No shortcuts to research information citizenship
Over the past decade, the research community has become increasingly comfortable using the language of openness. We talk about open science, open infrastructure, open metadata and open knowledge graphs. But openness, like citizenship, is not something that can be claimed by declaration alone. It is something that must be earned, maintained, and continually renewed.
Research information citizenship is not just about whether data is easy to access. It is also about ensuring that our data can be used responsibly, lawfully, and sustainably — without hidden dependencies, unacknowledged permissions, or fragile assumptions. In other words, data must have clear context. As we move into the latter part of the 2020s, it is worth asking an uncomfortable question: Have we finished building the open research information infrastructure we rely on, or have we merely convinced ourselves that we have?
The infrastructure decades
The 2010s were, by any reasonable measure, a remarkable decade for research infrastructure. During that period the community converged on a shared vision of what good infrastructure should look like. Persistent identifiers became the backbone of scholarly communication. ORCID provided a global solution for researcher identification. DataCite joined Crossref to embed DOIs at the centre of the scholarly record. Later, ROR gave us a long-overdue open identifier for organisations.
This was not just technical progress; it was social progress. These initiatives succeeded not only because they were community-governed, interoperable, and explicitly designed to serve the public good, but because the community was the infrastructure. By the end of the decade, we had something rare in scholarly communication: broad agreement on the rails we wanted to run on.
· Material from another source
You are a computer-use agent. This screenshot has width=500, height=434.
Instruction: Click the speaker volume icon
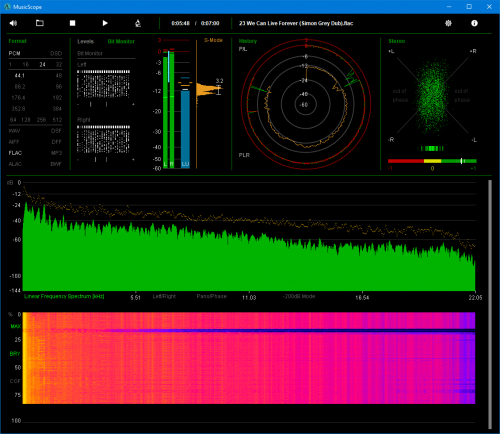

The 2020s, by contrast, have been a decade of implementation. The challenge has not been inventing new infrastructure, but persuading the community to actually use what already exists — to connect ORCIDs to workflows, to deposit richer metadata, to treat affiliations, funding information, and relationships as first-class citizens rather than optional extras.
As we look towards 2030, the focus will change again. Research information is no longer just supporting discovery and reporting. It is becoming the substrate for assessment reform, large-scale analytics, AI-review systems and even AI-co-researchers. The next decade will not be about experimentation. It will be about interdependence on the sources of information that we implicitly accept as truth. And interdependence demands a far higher standard of robustness.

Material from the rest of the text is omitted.